Overall, I think Magistrate Lynch took a very reasoned approach to this problem. The issues raised in this case involve emotional distress, and the two claimants at issue both indicated that they had additional mental health traumas, above and beyond what one might "normally" expect in this type of case. Thus, if the question is "could the information shed some light on some aspect of this litigation" (which is always the question in discovery), then I think the answer has to be "Yes, it could be relevant to address those issues." It would be akin to a man claiming to have back pain arguing that photos of him water-skiing after the event in question aren't relevant. The simple fact is that our mental health and where we are emotionally is often evident in what we put on our social networking sites (as an aside, I will say that this is more true for some than others. Some people just need to stop posting things; but I digress). The items posted that show these claimants mental states are relevant. Now, the question of how relevant is still to be answered. If I'm the EEOC at this trial, I'm arguing that nobody posts things like "Today I was assaulted." or "I'm really depressed today because my supervisor assaulted me". For the most part, we sterilize (or most of us do) what we put into the 'Net. Thus, your social network profile is not an accurate snapshot of your emotional well-being.
To me, the more interesting question raised here is what happens when cloud computing law meets American discovery rules in the head-on, no-holds barred, death match that is coming. Things will be in the Cloud and there will be some passing relevance to an issue and then the fight will be on. The question in those cases, which I think is a question in this case as well, but that was not addressed by Judge Lynch, is the logistics of it all. Getting information back out of the Cloud, particularly archival information requires the cooperation of third-party entities and can be very burdensome and costly. Discovery is not meant to burdensome or overly complicated. Thus, we are going to be faced with issues of logistics that will need to be addressed. On top of that you add those pesky privacy litigation issue.
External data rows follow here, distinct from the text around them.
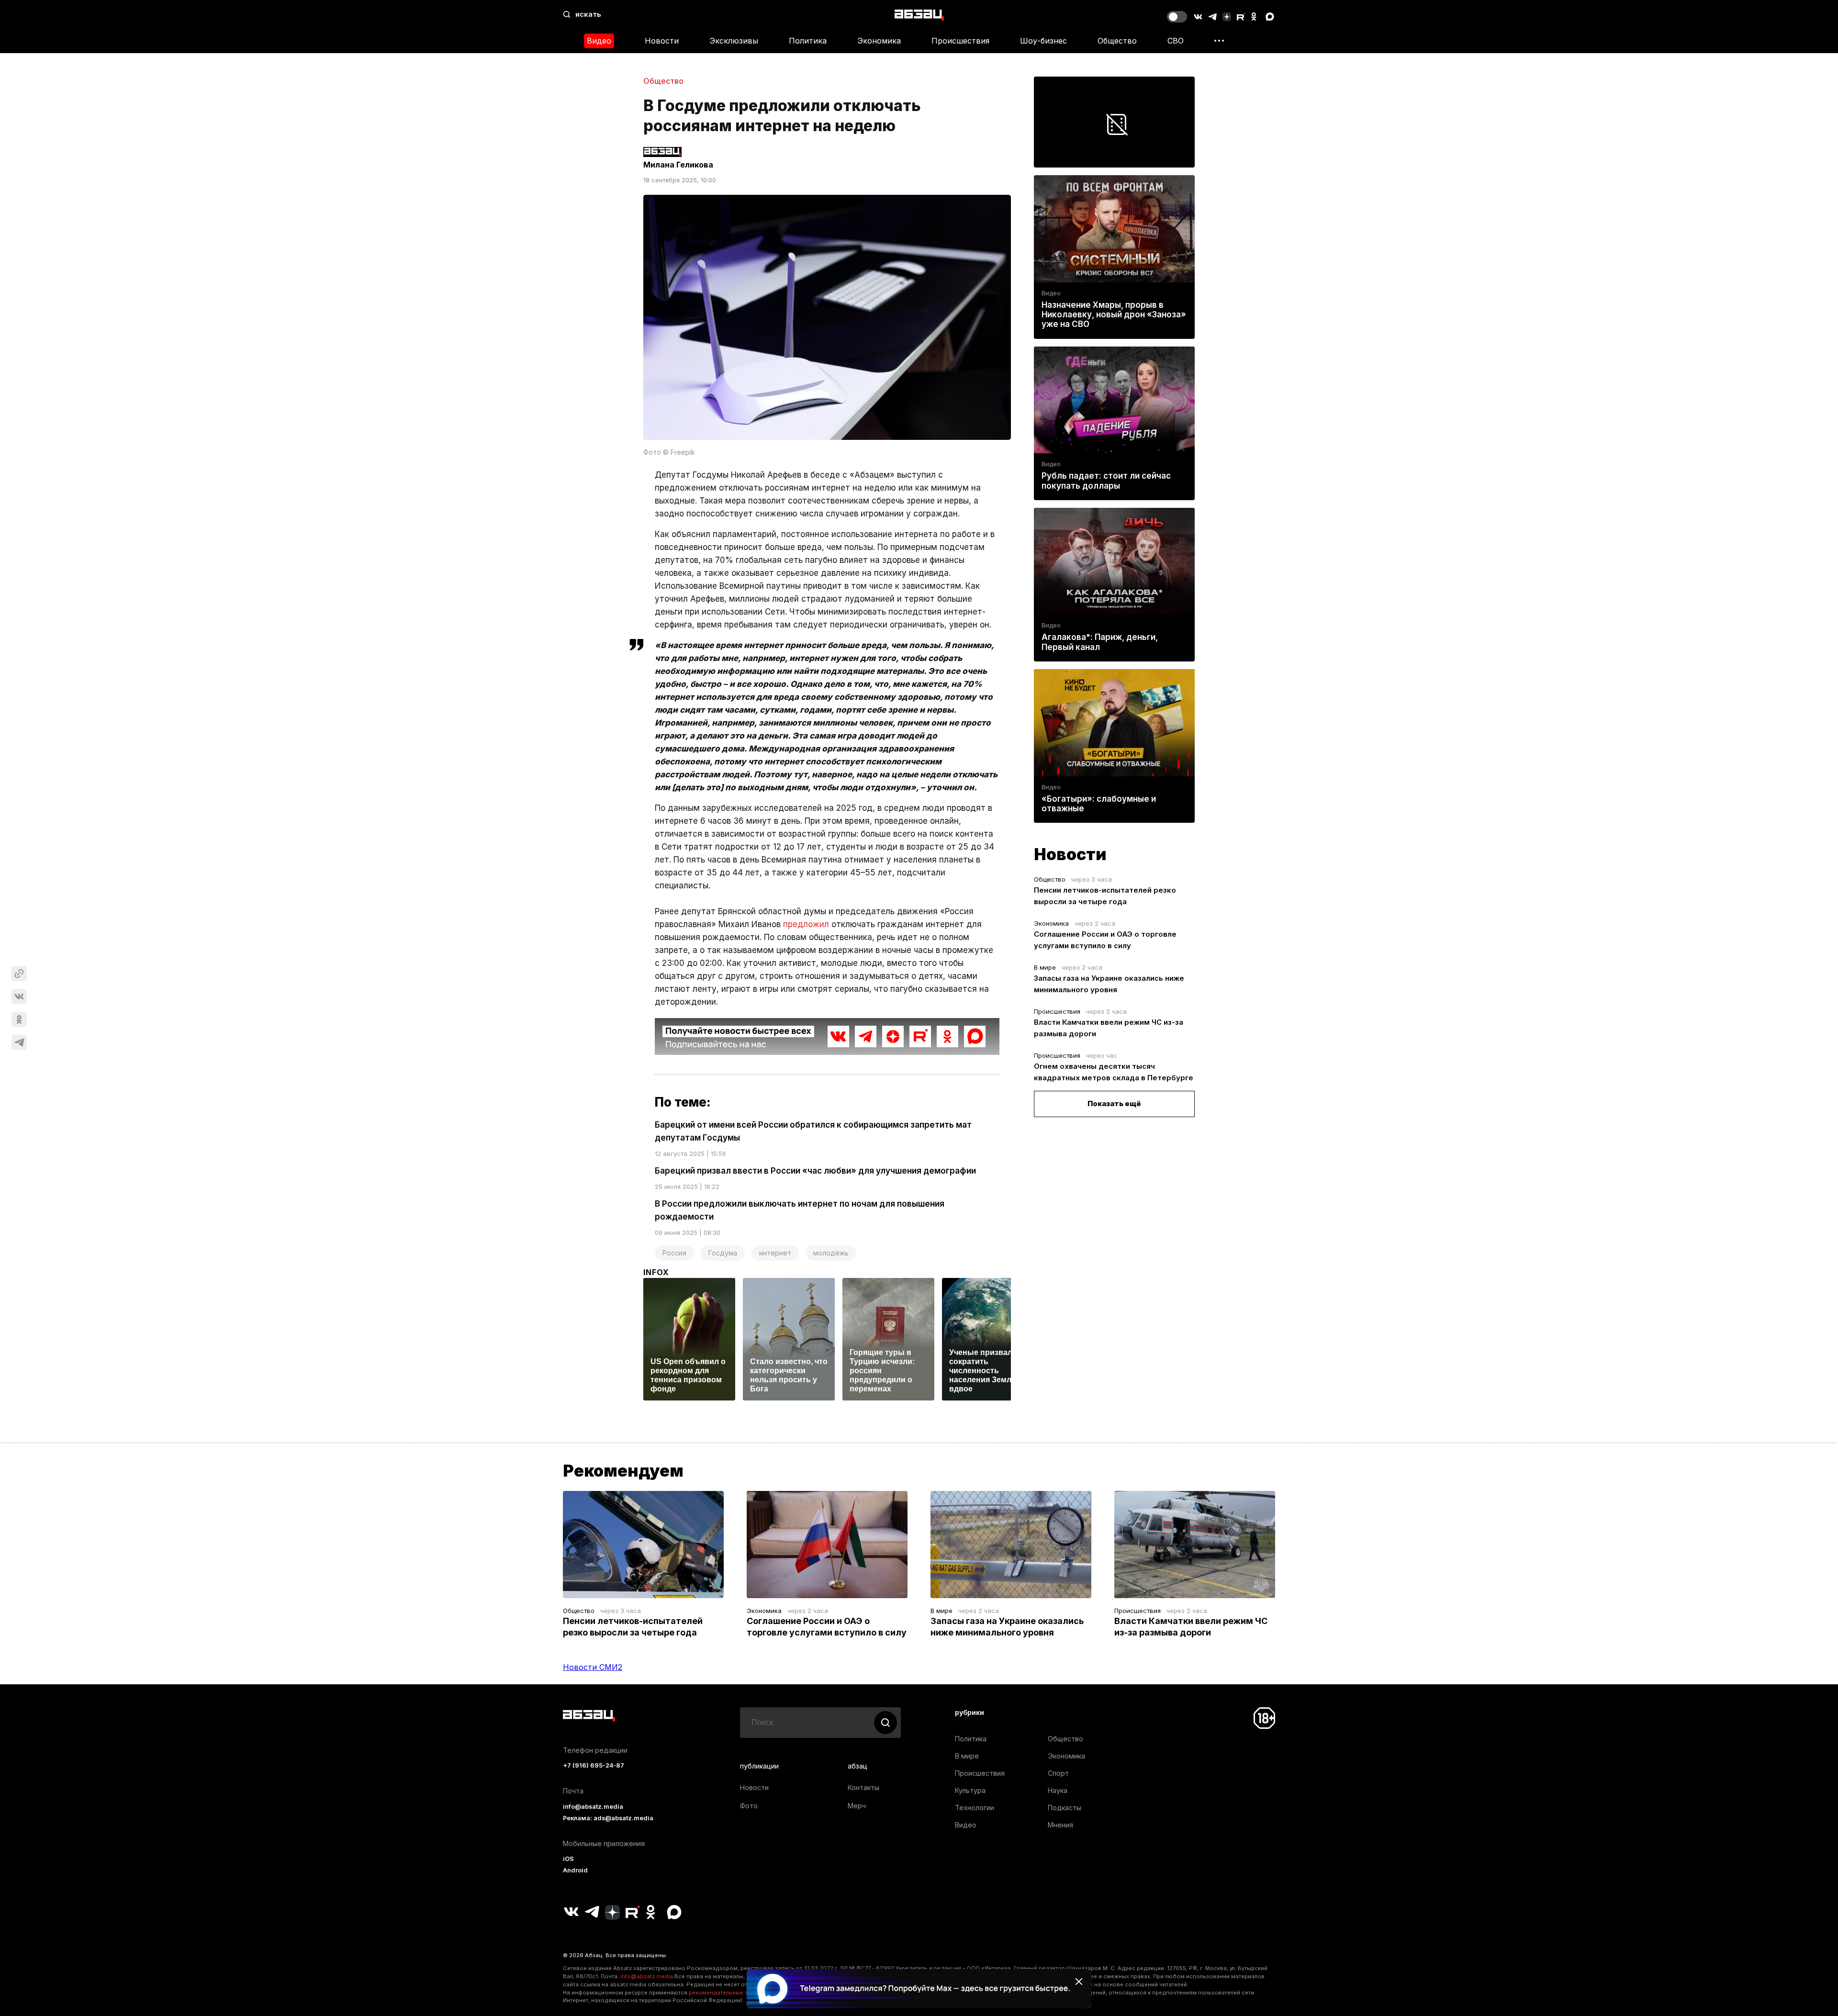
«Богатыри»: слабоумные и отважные (1099, 803)
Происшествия (960, 40)
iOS (568, 1858)
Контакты (863, 1787)
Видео (599, 40)
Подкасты (1064, 1807)
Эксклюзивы (733, 40)
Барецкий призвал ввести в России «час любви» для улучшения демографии (815, 1171)
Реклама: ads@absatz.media (608, 1818)
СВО (1175, 40)
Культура (970, 1790)
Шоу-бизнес (1043, 40)
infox (656, 1272)
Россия (674, 1253)
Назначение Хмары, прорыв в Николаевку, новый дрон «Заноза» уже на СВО (1114, 314)
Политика (808, 40)
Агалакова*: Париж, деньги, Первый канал (1100, 641)
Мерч (857, 1806)
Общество (1117, 40)
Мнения (1060, 1825)
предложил (806, 924)
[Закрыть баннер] (1079, 1981)
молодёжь (831, 1253)
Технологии (974, 1807)
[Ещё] (1219, 40)
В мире (1045, 967)
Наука (1057, 1790)
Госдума (722, 1253)
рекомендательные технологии (732, 1992)
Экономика (879, 40)
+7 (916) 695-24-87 (593, 1765)
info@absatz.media (593, 1806)
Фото (749, 1806)
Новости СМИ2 (592, 1667)
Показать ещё (1114, 1103)
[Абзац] (919, 15)
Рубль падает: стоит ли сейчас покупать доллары (1106, 480)
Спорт (1058, 1773)
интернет (775, 1253)
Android (575, 1870)
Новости (662, 40)
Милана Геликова (678, 164)
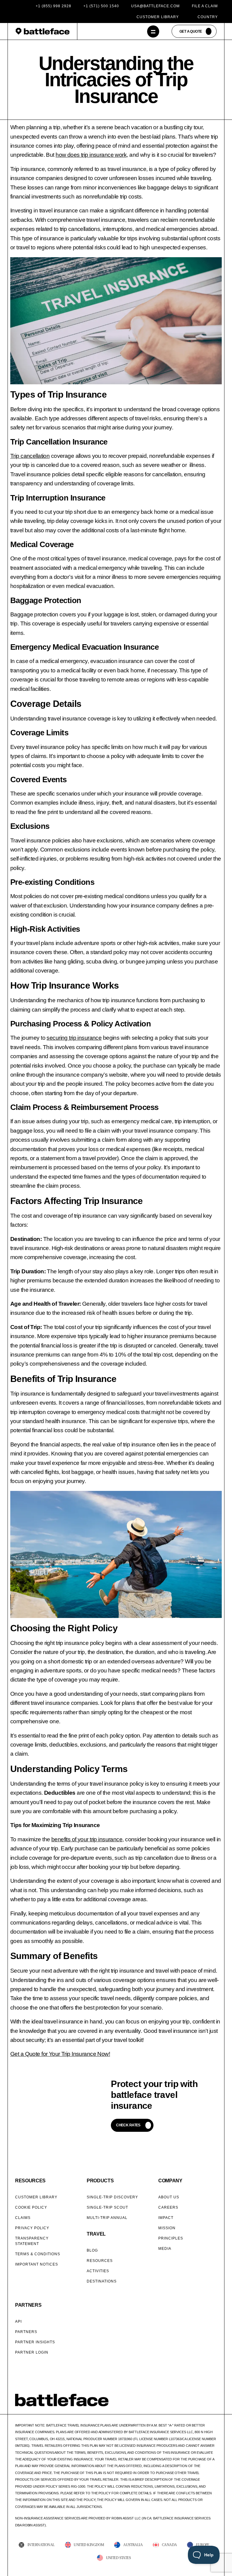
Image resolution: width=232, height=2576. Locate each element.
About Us (168, 2197)
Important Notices (36, 2264)
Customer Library (158, 17)
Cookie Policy (31, 2207)
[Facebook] (183, 2403)
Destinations (102, 2281)
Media (164, 2248)
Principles (170, 2238)
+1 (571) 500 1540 (101, 6)
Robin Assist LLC (126, 2518)
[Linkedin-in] (214, 2403)
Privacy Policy (32, 2228)
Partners (26, 2332)
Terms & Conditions (37, 2254)
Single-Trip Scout (107, 2207)
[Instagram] (198, 2403)
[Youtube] (206, 2403)
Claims (23, 2218)
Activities (98, 2271)
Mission (167, 2228)
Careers (168, 2207)
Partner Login (31, 2352)
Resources (100, 2261)
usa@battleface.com (155, 6)
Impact (165, 2218)
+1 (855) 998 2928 (53, 6)
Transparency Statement (32, 2241)
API (18, 2321)
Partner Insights (35, 2342)
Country (208, 17)
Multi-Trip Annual (107, 2218)
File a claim (205, 6)
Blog (92, 2250)
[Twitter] (191, 2403)
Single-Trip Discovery (112, 2197)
Of course, to bring this post to an actual close, this type of order is why I love these emerging legal questions that are derived from the advent and advancement of technology. There are so many facets to these issues and they strike at the heart of what we have always considered to be the core principles of litigation. But so long as you have parties either wanting money or wanting to avoid paying money, you will have zealous advocates turning over every stone to find the nuggets that make their case a win. And as the legal world polices itself, you will have these debates and conflicts over what is best for the individual case and what is best for the system overall. I think Judge Lynch's order alludes to and addresses both of those overarching concerns.